Thursday, January 17, 2008

The time is now to "Sex Up" the Planning profession

"There are two sayings that are familiar in every news room across the country: 1) sex sells; 2) if it bleeds it leads."
- Armstrong Williams

The people in the news industry are in the business to sell lots and lots of newspapers. If they don't know what sells, nobody does.

There seems to be a disconnect in the general public's understanding of just how important the profession of Planning is to building a healthy municipality. The message has yet to get through to Joe Public; and we haven't done a very good job of selling it to them.
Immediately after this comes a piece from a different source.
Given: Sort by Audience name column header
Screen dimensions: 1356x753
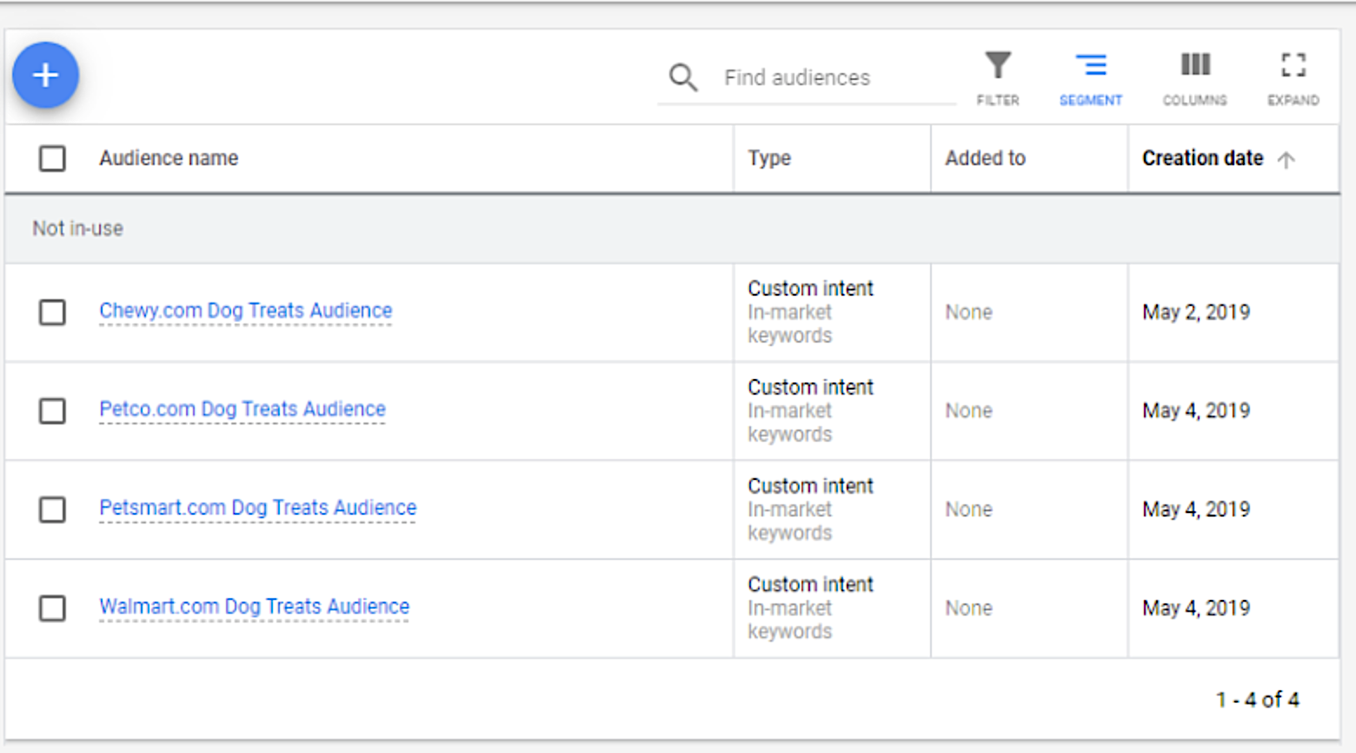Looking at the screenshot, I should pyautogui.click(x=169, y=158).
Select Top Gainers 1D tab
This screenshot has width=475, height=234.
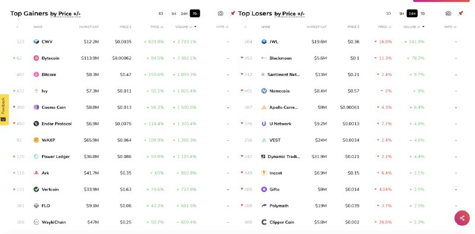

When you finally realize exactly what it is we're selling, and what it is that's on the line, you have to wonder why we still have a job in this industry!
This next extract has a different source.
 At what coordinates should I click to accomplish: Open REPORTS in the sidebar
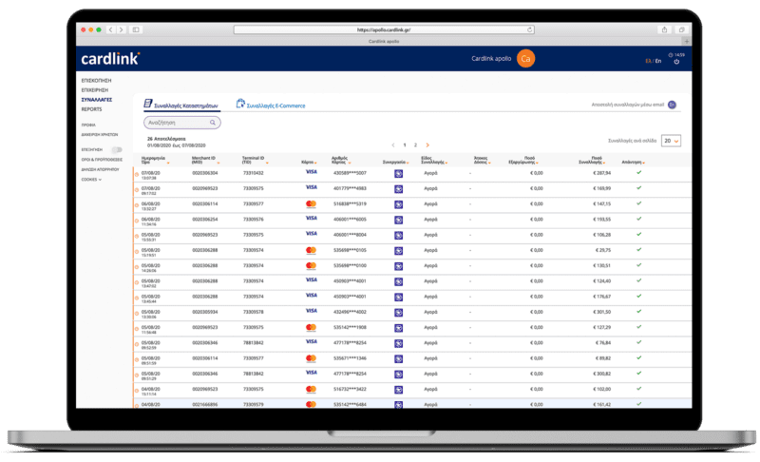coord(92,109)
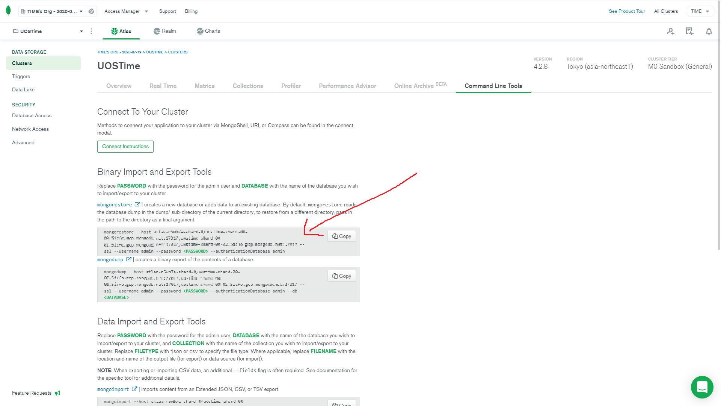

We need to sell the importance of Urban Planning.

A municipal entities decision "to plan" is a community commitment to consciously head in a certain direction. The path should lead to an increase in the public good, and that is what the taxpayers assume is being done. But what is the public good? The following types of benefits demonstrate what is meant by the public good, and how planning helps to increase it. (click here for the expanded rationale)

- Planning helps define the future character of communities by creating and maintaining a sense of place,
- Planning protects natural and agricultural resources,
- Planning provides predictability regarding future development,
- Planning saves money,
- Planning promotes economic development,
- Planning can promote sustainable development,
- Planning helps protect private property rights.
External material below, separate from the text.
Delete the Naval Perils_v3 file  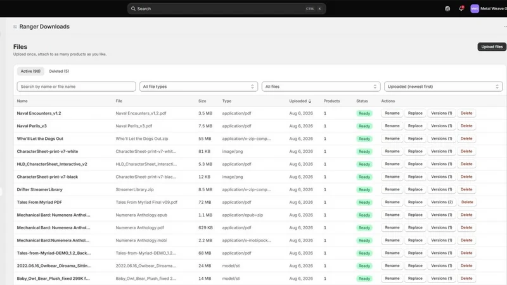click(x=466, y=125)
Planning is a science, and politics should not get in the way of that science being practised. Good urban planning can have a positive impact on Windsor's economic, ecological and social/cultural environments, just as much as bad or incomplete planning advocates the opposite. With such power in the hands of a select municipal department, one would feel that they would command the power and respect that accompanies their heavy responsibilities.

Yet, it is apparent that our planning professionals and the work they perform are underappreciated in our City Hall; and are therefore relegated to the role of mere administrators performing the will of our elected officials. These are not the jobs they were hired to do. They were hired for their ability to, through the examples of other municipalities and the "best practices" established by them, promote a vision of a better working Windsor and lay out the road map how to get there.

So what attributes would the city be looking for when it hires its new City Planner, as it is planning to do soon? Let me be the person who hires for this important position. I would employ the candidate who advocates for necessary planning reform in a manner that our non-planning elected officials (his/her bosses) understand and appreciate; all while leading their team to employ the knowledge they have accrued in actually making a city work.

Unfortunately, this is not likely to happen anytime soon. Our elected officials either do not understand just how much the planning departments role affects almost every aspect of city life, or they are putting "politics" over substance and not doing the job that they were hired to do.

So, we need to go over the politician's heads and make Windsor's electorate intimately aware of this important municipal department and how empowering them would put out many of the fires that are constantly erupting in our city before they even ignite. We need to "Sex It Up" and make it interesting to them, especially now with the planning department undergoing their 5 year Official Plan Review and the average resident holding the bulk of the power at this stage in shaping the vision they hold and the destiny that is possible in the city of Windsor.